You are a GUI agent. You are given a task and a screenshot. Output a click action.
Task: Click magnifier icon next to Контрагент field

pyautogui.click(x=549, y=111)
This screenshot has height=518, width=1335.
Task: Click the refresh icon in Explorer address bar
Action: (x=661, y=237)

* * * * * * *

§ **What you should do**
Copy the data above word for word.

§ **Output**
You are a GUI agent. You are given a task and a screenshot. Output a click action.
Task: Click magnifier icon next to Контрагент field

pyautogui.click(x=549, y=111)
This screenshot has height=518, width=1335.
Task: Click the refresh icon in Explorer address bar
Action: (x=661, y=237)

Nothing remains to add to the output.